Das verspricht heiß zu werden: Mit der „Krone“ im Rücken und angesichts von 72 Prozent EU-Skeptikern in der Bevölkerung könnte die SPÖ die ÖVP deklassieren. Das wäre zwar kein weiterer Schlag gegen den Lissabon-Vertrag, der von Wien bereits ratifiziert wurde. Trotzdem wäre es ein weiteres Waterloo für die Brüsseler Kommissare, wenn die SPÖ ihre neue Referendumsposition zum Programm einer neuen Regierung macht.

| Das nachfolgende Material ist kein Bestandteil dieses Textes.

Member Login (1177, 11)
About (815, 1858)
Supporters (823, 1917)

Wenn … Das Problem: Eine absolute Mehrheit wird die SPÖ auch im besten Fall nicht bekommen. Also braucht sie einen Koalitionspartner. Am schönsten wäre Rot-Rot, aber das scheidet in Österreich leider aus: Die KPÖ ist chronisch schwindsüchtig, vor allem, weil ihre Wiener Zentrale – im Unterschied zu den Steiermärkern – von EU-Fans beherrscht wird.

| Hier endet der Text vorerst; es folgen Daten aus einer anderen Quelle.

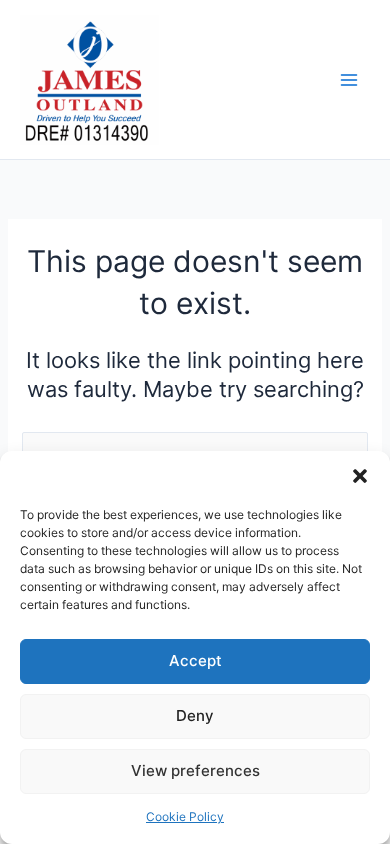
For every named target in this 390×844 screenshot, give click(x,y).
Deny (195, 715)
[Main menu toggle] (349, 80)
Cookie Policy (185, 816)
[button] (360, 476)
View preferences (195, 770)
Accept (195, 660)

Möglichkeit zwei wäre eine Wiederauflage von Schwarz-Rot. Das käme einer Katastrophe gleich, denn die ÖVP würde von der SPÖ verlangen, wieder auf Pro-EU-Linie umzuschwenken. Da die Sozis korrupt sind, müßten sie mit Geld von der „Kronen“-Zeitung vorm Rückfall bewahrt werden, aber im Zweifelsfall kann Brüssel mehr Schmiergeld mobilisieren.
Bleibt Möglichkeit drei: Rot-Blau. Also ein Bündnis der Sozis mit der FPÖ, die vehement gegen die EU, aber leider auch rechtsradikal verseucht ist. Was tun? Sollen die Sozis mit der FPÖ koalieren, um Brüssel einen Schlag zu versetzen? Darf man den Teufel mit dem Belzebub austreiben? Sind Rechtsradikale – wie es die slowakischen Sozis mit der Nationalpartei SNS vorgemacht haben – auch in Österreich domestizierbar? Mit diesen kniffligen Fragen gehen aufgeklärte Linke in den Sommer.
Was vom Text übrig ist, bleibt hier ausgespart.